É um quase nada de água, um borrão na borda do céu que as visitas em geral demoram a reconhecer, mas um anúncio que descrevesse a paisagem como uma "vista privilegiada" não estaria sendo totalmente exagerado ou desonesto - menos pela vaga ideia de rio que se insinua ao longe do que pela sensação de um horizonte aberto convidando à contemplação.
É mesmo um privilégio o horizonte. Na praia, na estrada, na cidade pequena, no topo de uma montanha. Na janela de casa, é um luxo que sempre me esforcei para merecer. Numa terça-feira opaca de um fevereiro qualquer, quando nada de especialmente ruim ou bom aconteceu ou está para acontecer, olhar para a linha que separa o céu da superfície me acalma e me situa. Por alguns minutos, não importam a intranquilidade da cidade ou a minha, o barulho do trânsito, a música alta de um vizinho. Como o mar e as florestas, as montanhas e os precipícios, o horizonte impõe sua profundidade ao observador mais agitado e desatento. Não cura tudo, mas alivia muita coisa.
Durante os últimos 15 anos, fui me acostumando à ideia de que os horizontes, ao contrário dos diamantes, não são eternos. Era inevitável que o conjunto de casinhas que garantiu meu naco de céu e rio por tanto tempo mais cedo ou mais tarde sucumbisse à voracidade que ergue e destrói coisas belas. Durante esses 15 anos, torci para que o dono de uma das casinhas na frente do meu edifício fosse um sujeito intratável e de saúde de ferro. Alguém tão chato e indiferente a propostas milionárias que as construtoras decidissem cravar seus vergalhões em uma galáxia muito muito distante - ou pelo menos na rua do lado.
No ano passado, as casinhas finalmente começaram a vir abaixo.
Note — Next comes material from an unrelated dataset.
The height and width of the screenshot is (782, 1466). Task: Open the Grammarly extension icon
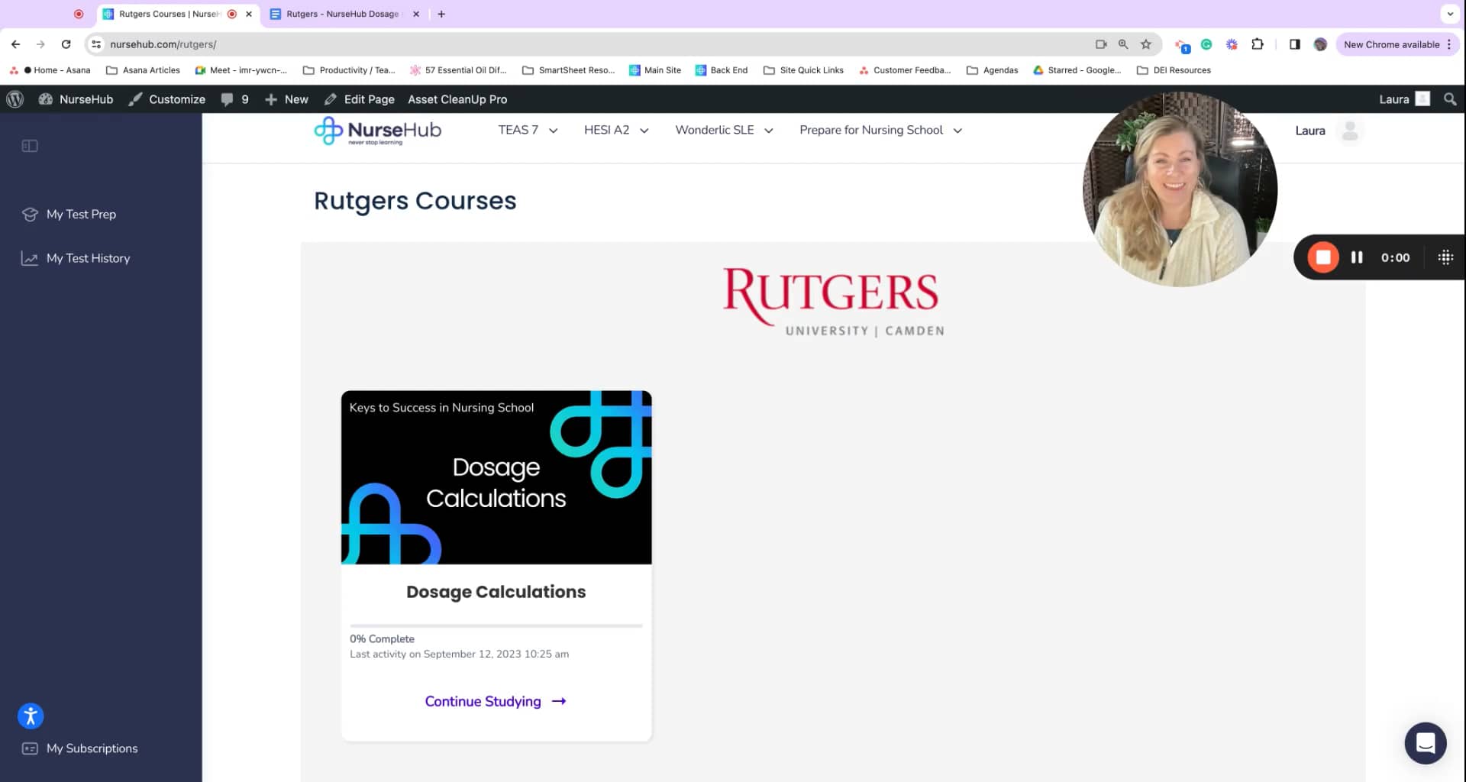[1206, 44]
Os tapumes chegaram logo em seguida, estampando as comodidades do futuro condomínio e, mais importante, a altura do empreendimento: 16 andares. (Sensação térmica lá em casa: 48°C). Durante os primeiros meses, minha melancolia era maior do que o buraco que começou a crescer atrás dos tapumes. Quando as obras começaram, pensei em vender o apartamento. Não queria assistir ao massacre da paisagem. Amaldiçoei o plano diretor, as construtoras, os engenheiros, a invenção do tijolo. E aí cansei de sofrer.
Acabei chegando à conclusão de que, com ou sem vista privilegiada, eu gostava do apartamento e não ia me mudar. A vista ainda está lá, mas as fases do luto já começaram: negação, raiva, barganha, depressão. Acho que estou entrando na fase de "aceitação". Se os meus cálculos estiverem certos, não perco meu naco de pôr de sol. A árvore de quatro andares, que já morava aqui ao lado quando me mudei, promete continuar se cobrindo de amarelo durante o verão. Que venham o tapa-tudo, os novos vizinhos, a nova paisagem. Um horizonte oculto não é a mesma coisa que um horizonte curto.
Pelo menos enquanto a Terra for redonda.